Wentworth Seniors Capture City’s Attention with Dorchester Enrichment Plans

August 9, 2019

Students on the steps of Wentworth Hall

The  “C-Square Gaming Center” team: seniors (left to right) Ron Harris, Brian Rammah, Roly Luna and Liana Flores

Two teams of management students at Wentworth Institute of Technology have completed business proposals for the City of Boston to designate a “safe haven” gaming center for teenagers in Dorchester’s Codman Square and culture café and community space in the Fields Corner area.

Each of the students is scheduled to graduate from Wentworth Aug. 18 at the university’s Summer Commencement.

“These projects provided practical, hands-on education for the students and actionable plans for the city at the same time,” said Michael Mozill, associate professor in the Department of Management.

There’s also the potential to impact quality of life for residents of the neighborhoods.

Mozill and other management faculty members, with Department Chair Leonard DeLosh and Patrick Hafford, dean of Wentworth’s College of Arts and Sciences, oversaw some 20 student capstone projects for 2019, including the City of Boston concepts. Teams of students presented their work at a July 31 campus forum attended by city officials and representatives from local businesses and government agencies.

The two Dorchester projects, with market analyses and details all the way down to desired community outcomes, funding and equipment costs, dovetail with elected officials’ ongoing efforts to re-purpose abandoned and languishing properties in City Council District 4, which encompasses Dorchester and Mattapan, and parts of Roslindale and Jamaica Plain.

“These innovative proposals from talented young people are exactly what our team is hoping for as we evaluate options for re-using available parcels in the district,” said Boston City Council President and District 4 Councilor Andrea Campbell.

“The whole point of this [proposal] is to ensure that students in a lower-income, higher-crime-rate area have a place that they can come to,” said Liana Flores, a “C-Square Gaming Center” team member who is graduating with a bachelor’s degree in business management.


Above: a sample façade of what the culture cafe and community space might look like upon completion.
 

Flores worked on the center proposal with fellow students Ron Harris, Roly Luna and Brian Rammah. Their plan envisions a positive environment where Boston teens could do homework and school assignments and collaborate and build healthy relationships through activities like playing video games focused on the eSports industry. Teens using the facility would get gaming-time credits for time spent on schoolwork. The proposal also includes a café space.

Flores said the “C-Square” effort needs about $267,000 in start-up funding to pay for furniture and equipment and hire a center staff including three full-time workers and security. Besides nailing down a space for the center, the City of Boston would help with permits and licenses. Volunteers and tutors for the center would come from Boston Public Schools. The costs for the center would be offset by a digital equity fund and grants.

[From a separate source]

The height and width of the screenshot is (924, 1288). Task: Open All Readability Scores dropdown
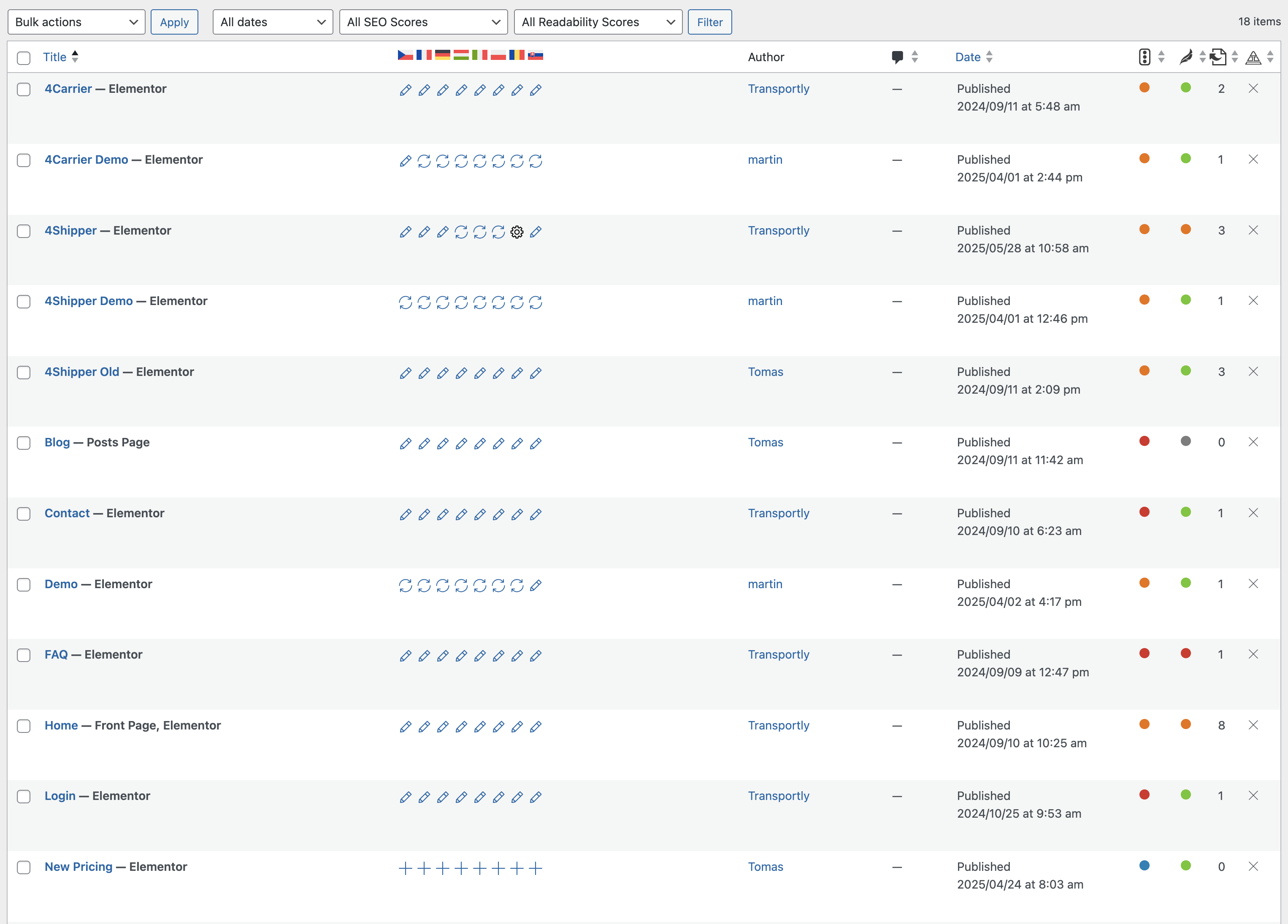[598, 22]
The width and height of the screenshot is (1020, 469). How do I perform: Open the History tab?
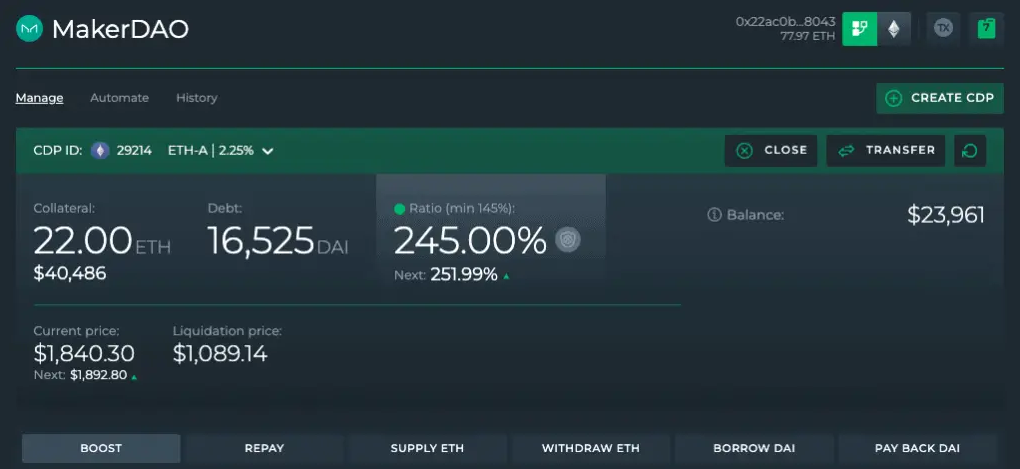[196, 98]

The proposal for the Fields Corner culture café and community space calls for creating a gathering site for residents—a destination in a high-foot-traffic area that would offer nutritional cuisine, enrich the social lives of residents in the area and bolster community spirit. The restaurant would serve foods that would appeal to the diverse groups in the area. Plans include a breakfast and lunch menu, cooking classes, and culture nights to bring residents together.

“We challenge Boston to use this model across the city,” said senior Mark Venuto, who worked on the Fields Corner project with Andre Robinson, Jordan Drexel, Kevin Forster and Efe Yilmaz.

Representatives of city agencies applauded the students’ proposals, with at least one saying elected officials and community leaders are reviewing the plans and are eager to help with funding to move the projects forward.

“The students obviously put a lot of work into these plans, and their ideas are amazing,” said Dustin Gardner, Campbell’s constituent services coordinator. “One of the key factors for us is finding out who the entity is that is going to take over and operate these spaces once the spaces are designated.”

The student’s Boston proposals grew out of CityLab, an immersive, high-impact effort launched last March by Accelerate, Wentworth Innovation & Entrepreneurship Center, and Monique Fuchs, associate vice president, innovation and entrepreneurship. Involving community leaders, students, faculty members, and industry “rebels,” CityLab is aimed at developing a series of strategies and short-term solutions for underutilized and abandoned properties in Dorchester and Mattapan.